カフェ・ブレイク
「いや、でも恋愛感情でも食事をご馳走していただいてもいいんじゃないですか?切羽詰まってらっしゃるようですし。おモテになるのも、才能だと思いますよ?」

その気になれば、ジゴロにもホストにもなれそうな中沢先生の風体に、ついそう言った。

すると、中沢先生は唇の端を歪めるように上げた。
「ヒモになれ、と?」
「……いや、そこまでは。一時的に協力してもらうとか。」

中沢先生はキッパリと言った。
「女を食いものにする気はありませんよ。のたれ死んでも、私の人生です。」

かっこいいけど、かっこよくないかも、それ。

「まあ……のたれ死にしそうになったら、いつでも仰ってください。一宿一飯ぐらいは提供できますから。」
こんな会話なのに、冗談じゃなくてけっこう本気なのがおかしかった。



体育祭の翌日、私はいそいそと観劇に出かけた。
うちから日比谷までは約1時間だけど、部屋も見たかったので、出勤する日と同じ時間に出発した。
いくつかの候補を見てから、劇場へと向かった。

久しぶりの夢の世界……キラキラと輝くゴージャスで夢々しい舞台を見ているだけで、私は涙を止められなかった。
思えば、何て殺伐とした生活をしているのだろうか。
もともと、愛のない結婚生活には何の期待もしていないつもりだった。
特に夢も希望もなかったし、夫の誠実さと私を想ってくれるその気持ちだけで充分だと思っていた。
……でも、やっぱり、虚しい。
ずっとこのまま本当の自分を出せず、強がって生きていかなければいけないのだろうか。

自分を取り戻したい。

私は、姑の不興から逃れるために、夫の実家から離れたいと思って行動を起こした。
でも姑だけじゃない、全てのしがらみから離れたほうがいいのかもしれない。
……夫も含めて、全てから解放されたい。


終演後、まっすぐ帰宅した。
ガレージに駐車して、車を降りると、何となく煙たくて香ばしい気がした。
……またゴミを焼いてるのだろうか。

横浜市は市指定の有料のゴミ袋でゴミ出ししなければ引き取ってもらえないのだが、姑はゴミ袋代を節約したいらしく、庭でゴミを焼いているらしい。
危険だし、洗濯物に匂いがつくし、そもそも法律違反なのでやめたほうがいいと言ったところ、私が出勤中に焼くようになったようだ。

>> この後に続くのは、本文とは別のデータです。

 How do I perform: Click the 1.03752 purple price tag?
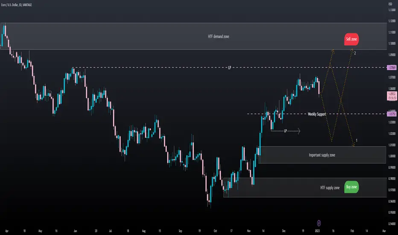392,114
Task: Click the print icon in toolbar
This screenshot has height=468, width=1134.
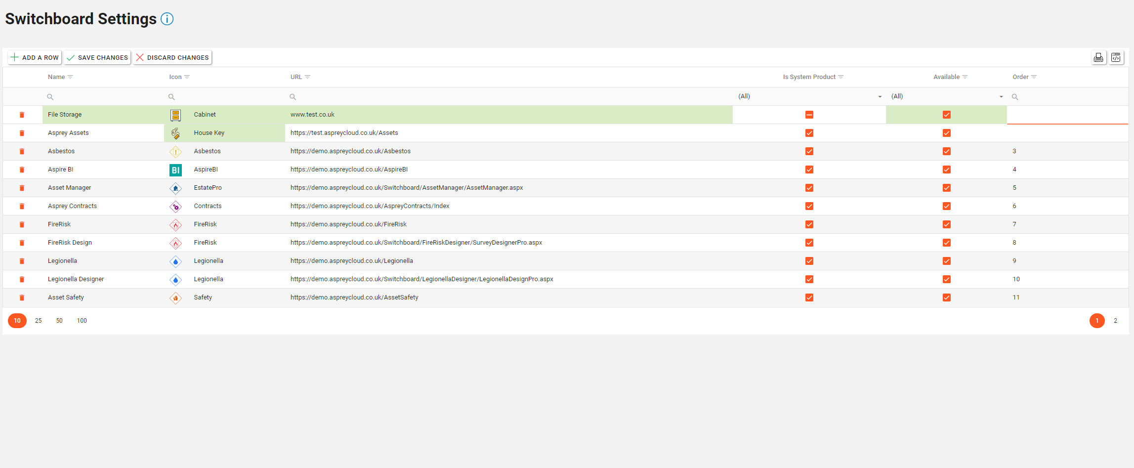Action: [1098, 58]
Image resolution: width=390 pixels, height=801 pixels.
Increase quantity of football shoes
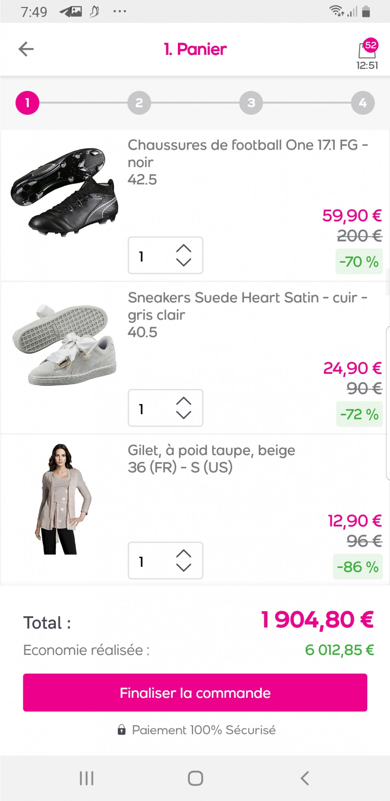[184, 248]
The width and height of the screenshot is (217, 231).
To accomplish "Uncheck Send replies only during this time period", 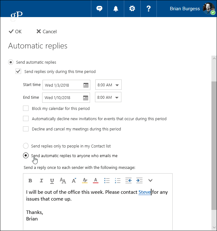I will [x=18, y=71].
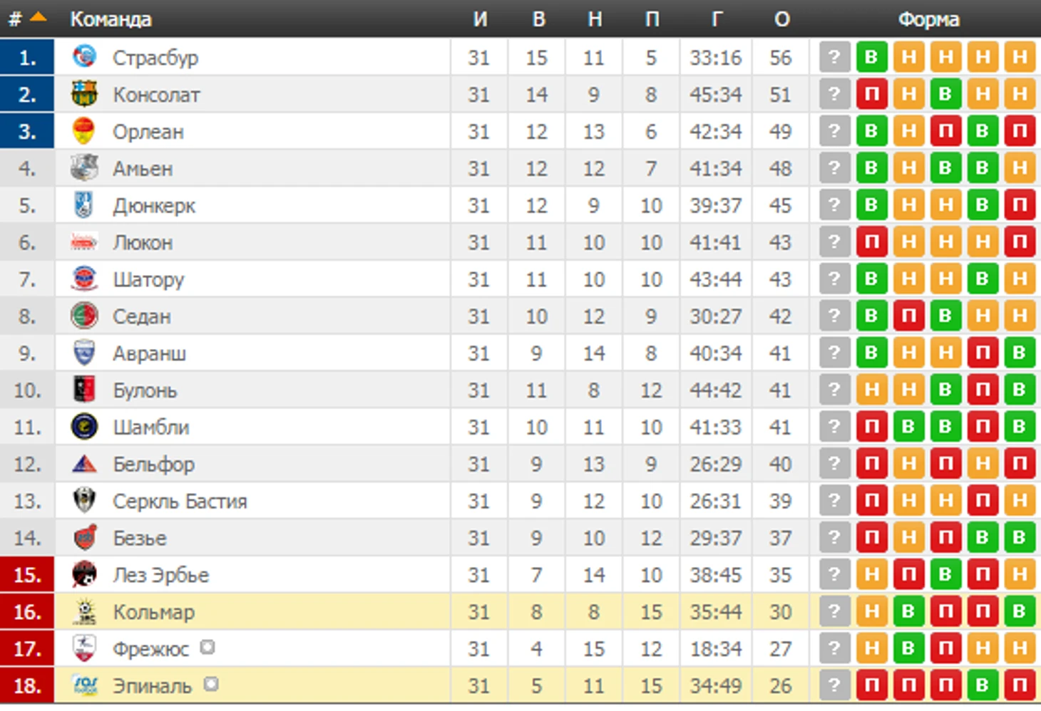1041x711 pixels.
Task: Click the first green В form box for Дюнкерк
Action: click(x=871, y=205)
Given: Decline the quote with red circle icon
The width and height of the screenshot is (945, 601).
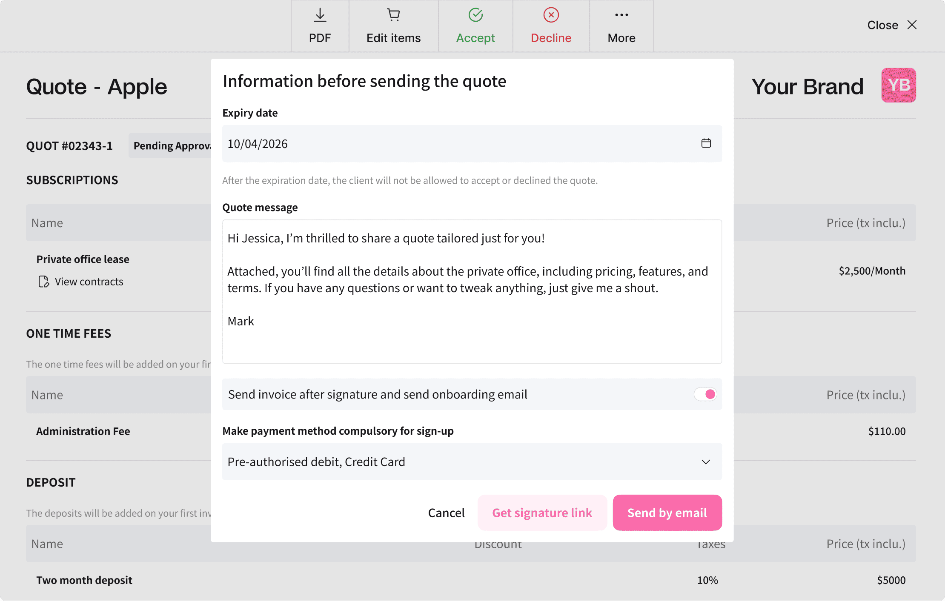Looking at the screenshot, I should tap(551, 15).
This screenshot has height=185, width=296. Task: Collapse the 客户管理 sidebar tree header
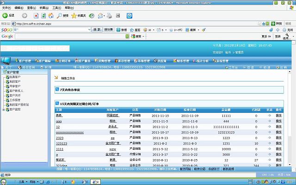[x=12, y=73]
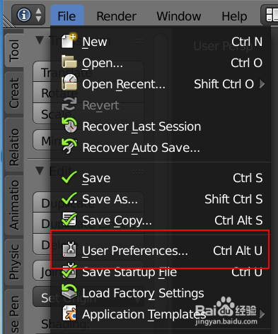
Task: Click the New file icon
Action: (x=69, y=41)
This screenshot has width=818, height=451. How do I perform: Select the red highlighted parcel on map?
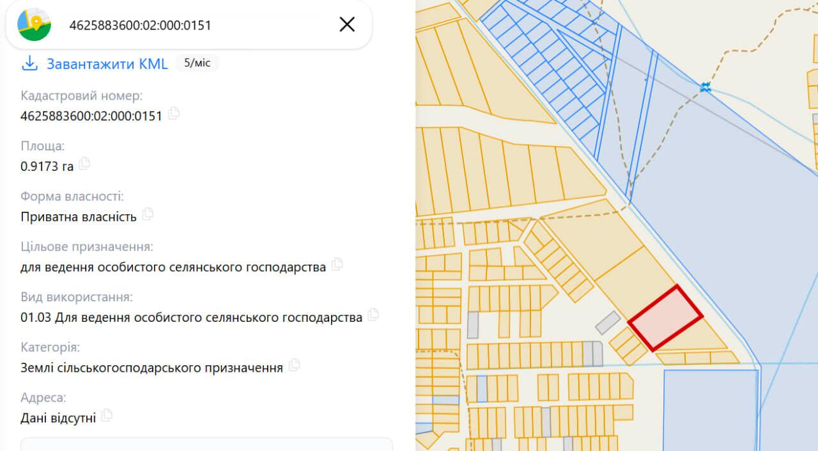666,318
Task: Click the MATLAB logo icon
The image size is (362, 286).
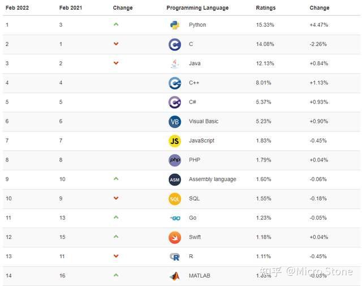Action: pos(175,276)
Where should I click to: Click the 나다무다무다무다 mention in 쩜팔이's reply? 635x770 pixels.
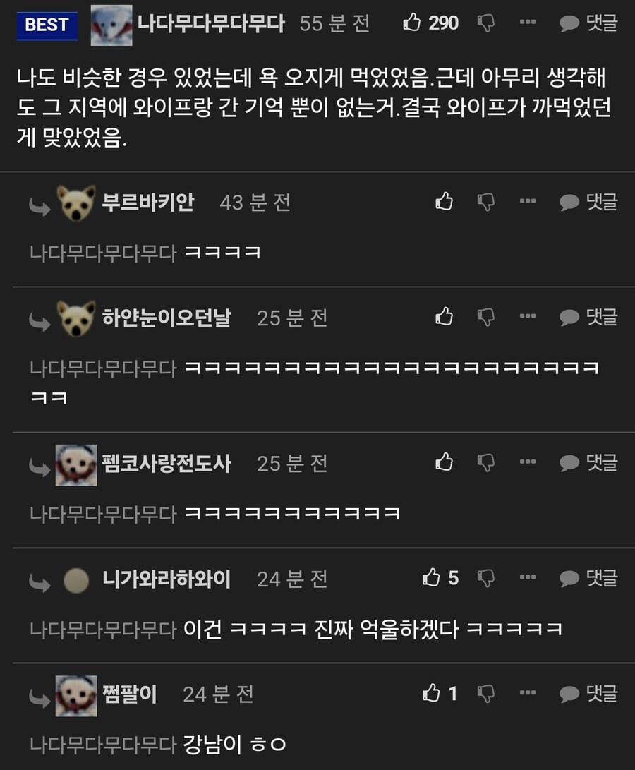(102, 745)
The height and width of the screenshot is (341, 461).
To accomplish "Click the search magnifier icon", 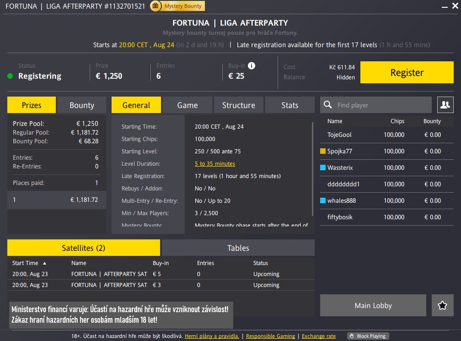I will pos(328,105).
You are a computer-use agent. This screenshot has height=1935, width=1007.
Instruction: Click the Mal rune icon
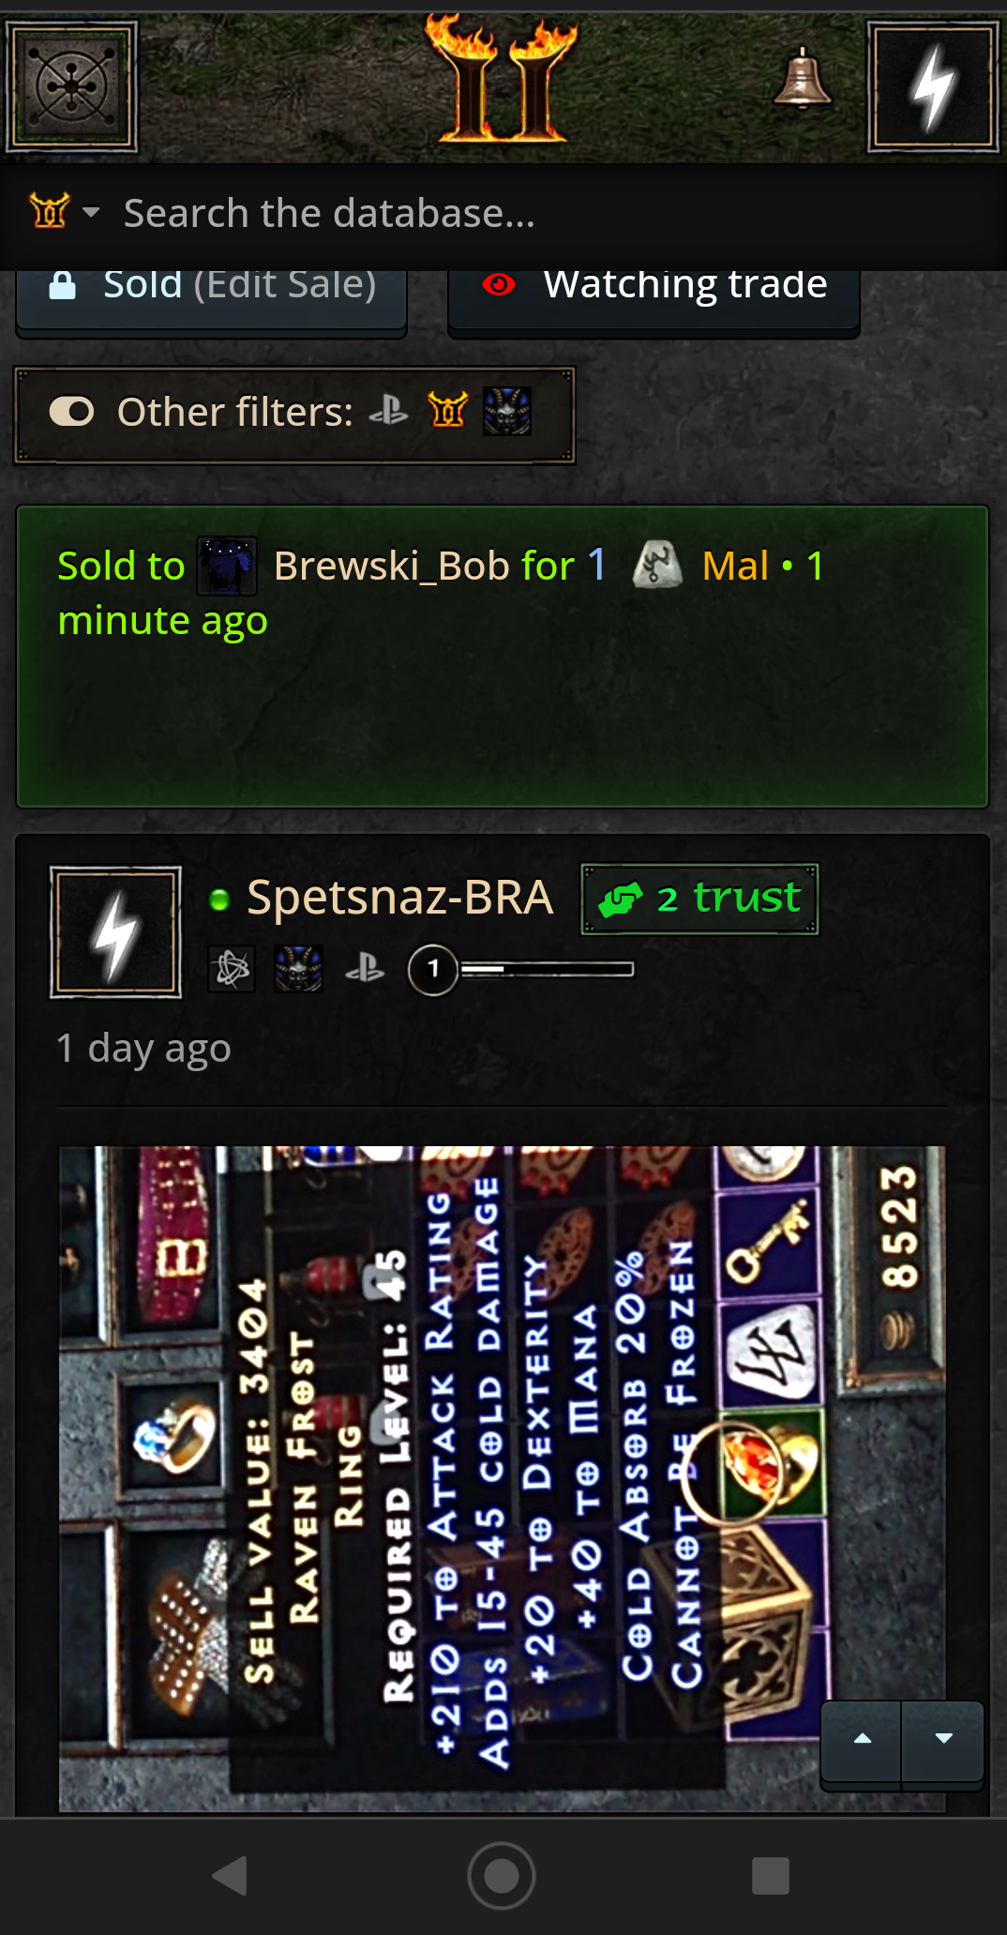656,566
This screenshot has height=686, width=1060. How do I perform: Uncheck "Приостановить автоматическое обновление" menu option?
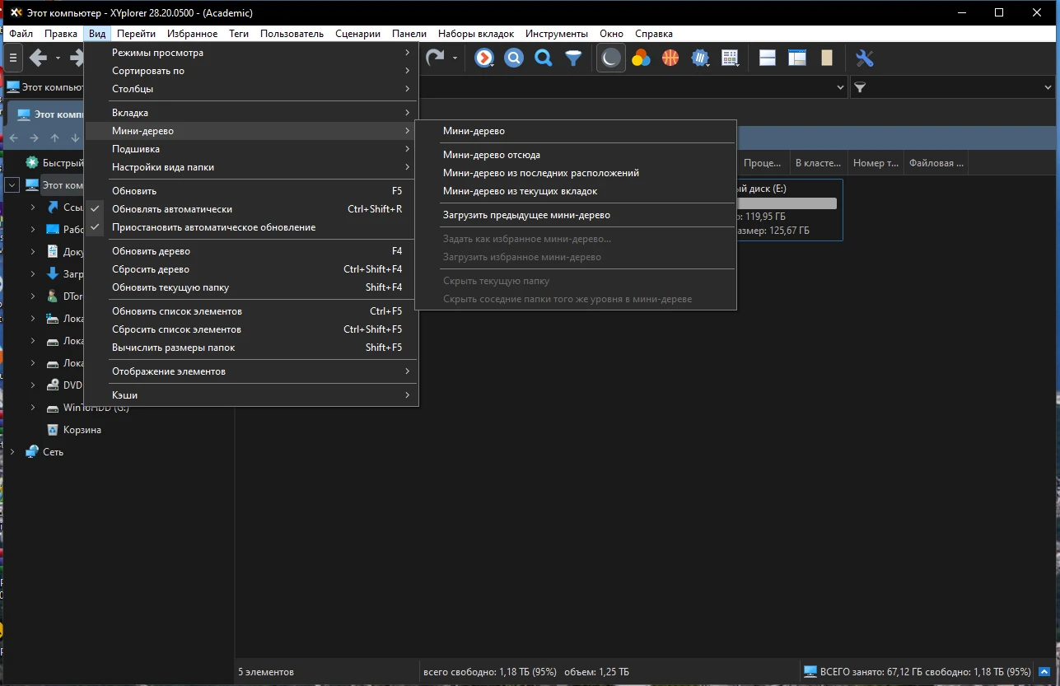(x=213, y=227)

……結局、洗濯物は全て家の中で干すことにしているのだが……。

今日は平日だし、いつも通りの時間に出発したので、姑は私が仕事に行ったと思っているのだろう。

まあ、うちに火が移らなければいいのだけれど……と思いつつ、家の中に入ろうとして、パンパンと何かが弾いているような音が炎の中から聞こえた気がした。